Pero llegó el 2015. Tú sabes lo que pasó… El fantasma del deterioro, que regresa siempre. Me cerraron de nuevo. Tres años esta vez… Mientras tú deambulabas por los parques, hambriento de conciertos, y tus amigos músicos buscaban otro espacio para tocar, desistían de tener un grupo o se iban de Cuba para siempre, yo escuchaba sus lamentos. Los de ella, la señora que una vez levantó la voz por ti y sufrió en su carne tus dolores, y a la que volviste de nuevo para intentar salvarme, y salvarte. Yo la escuchaba. A María Gattorno, María la del Patio: redactando papeles hasta tarde, haciendo llamadas, buscando materiales, viendo, desde un buró que nunca quiso ni pidió, cómo devolverme la vida para que tú y tus amigos no colgaran las botas.
Y lo logró. Lo logramos. Abrí mis puertas de nuevo y tú volviste a cruzarlas. Recuerdo tu cara esa noche, tus ojos frente al escenario… ¡hasta lo malito que se fue tu socio para el parque de G! Volviste, volvimos, a creer.
Después de la pandemia y la crisis, pocas veces he llenado mi sala. Vi tocar por última vez a Tendencia y Treatment Choice, a Helgrind, Trendkill y STONER. He visto a un friki llamar a un amigo que cruzaba la frontera esa misma noche, y enviarle un video del concierto al que no pudo asistir antes de irse. Recuerdo la última vez que retumbaron “La Ponina” y “Antes que lo prohíban”, y lamenté no enterarme a tiempo del final Switch. He visto nuevos rostros, y he dejado de ver muchos otros.
Te he sentido dudar últimamente. No te juzgo. No soy EL rock de Cuba, como muchos te dijeron; soy una parte. Una importante, pero una parte al fin. Me llamabas templo. No sé si aún lo sea.

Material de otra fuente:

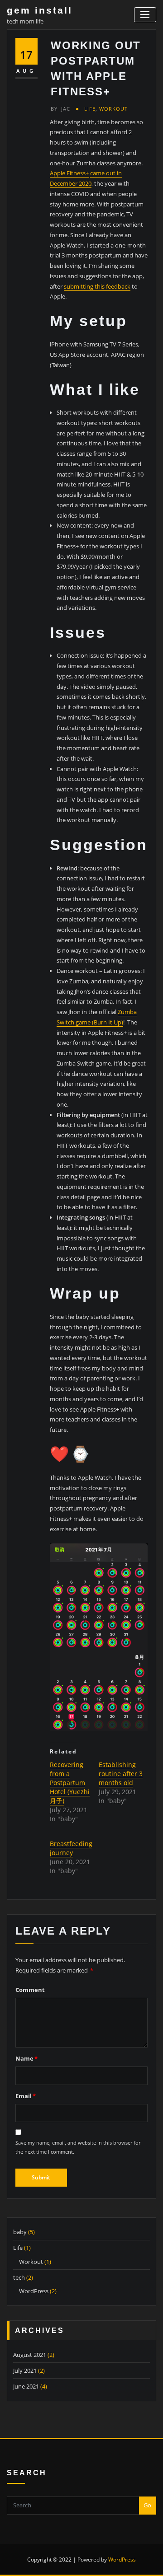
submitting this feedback (97, 286)
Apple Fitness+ (69, 173)
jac (60, 108)
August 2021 (29, 2355)
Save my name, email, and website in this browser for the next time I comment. (77, 2147)
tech (19, 2277)
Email (25, 2096)
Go (147, 2505)
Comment (30, 1990)
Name (26, 2058)
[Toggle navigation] (145, 14)
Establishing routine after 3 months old (121, 1773)
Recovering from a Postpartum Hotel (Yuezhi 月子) (70, 1782)
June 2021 (26, 2386)
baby (20, 2232)
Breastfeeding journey (71, 1848)
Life (90, 108)
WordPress (33, 2291)
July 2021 (25, 2370)
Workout (113, 108)
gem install (39, 10)
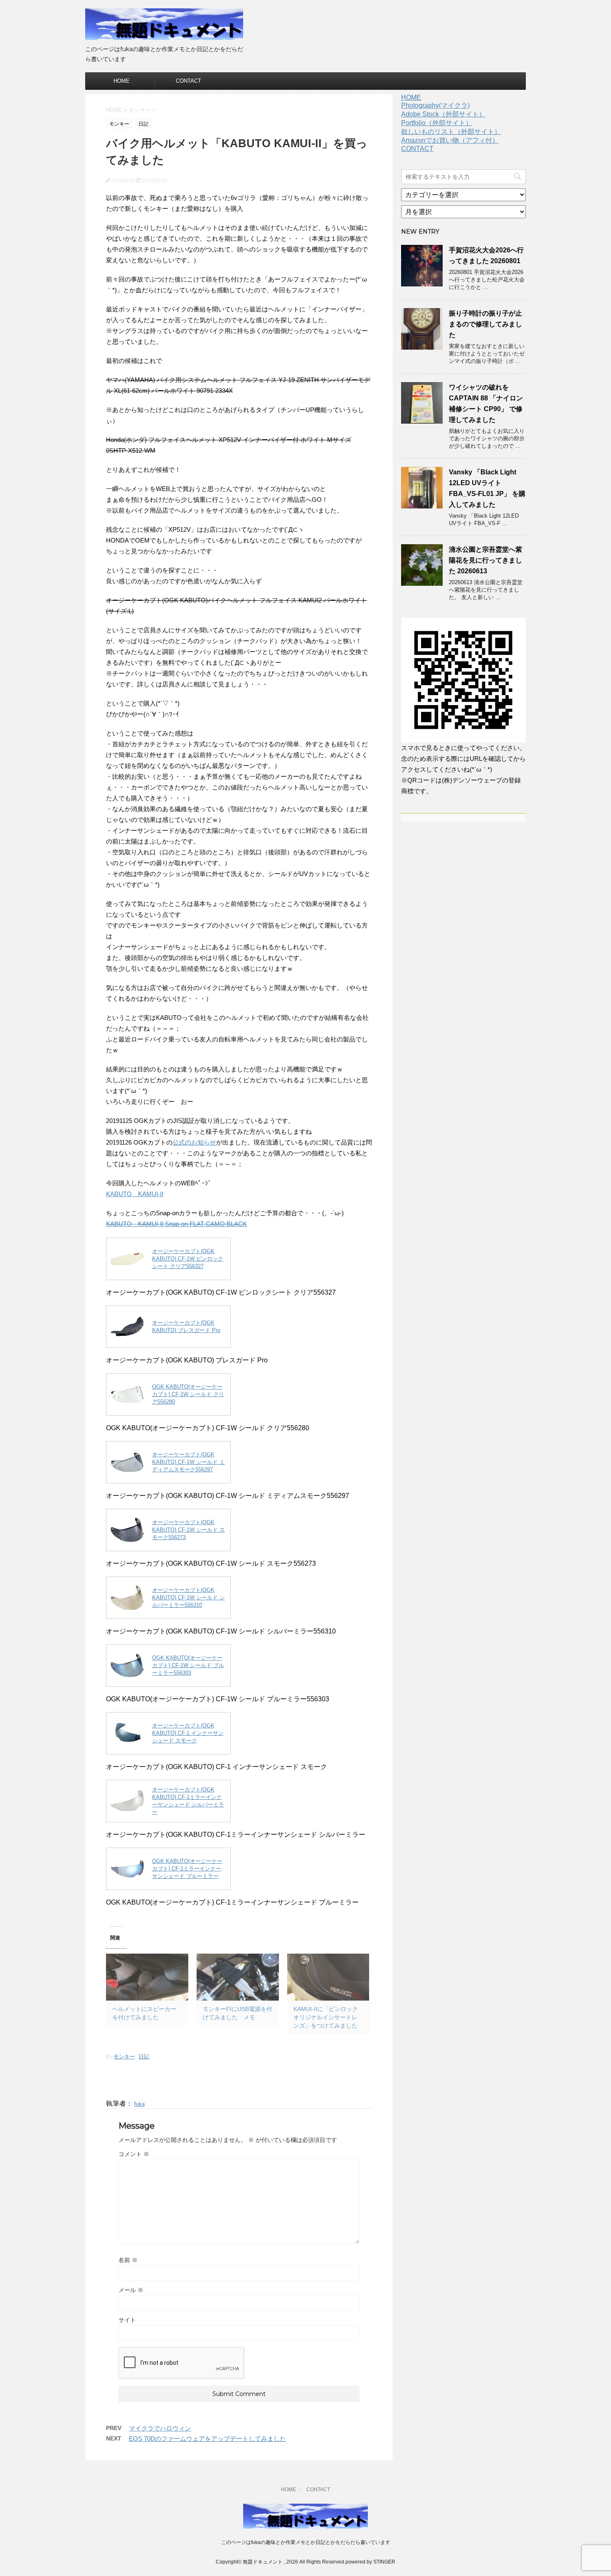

Ahora, para subsistir, admito peñas de música electrónica… A ti eso no te gusta. Lo sé… A mí tampoco me hace mucha gracia… pero, ¿qué salida tengo, si exigen que sea rentable…? No quiero perderme, friki, pero sin ti y tus colegas, dejaré de ser el Maxim Rock. Cuando todos te den la espalda, yo intentaré estar ahí; con mi audio de mucho tiempo y mis bombillos intermitentes, con las filtraciones que regresan a mi techo y mis cristales con papel precinta. Pero estaré. Con mis quince años de rockero, las paredes que han visto a cien bandas y tus recuerdos a cuestas. NUESTROS recuerdos a cuestas. Esperándote.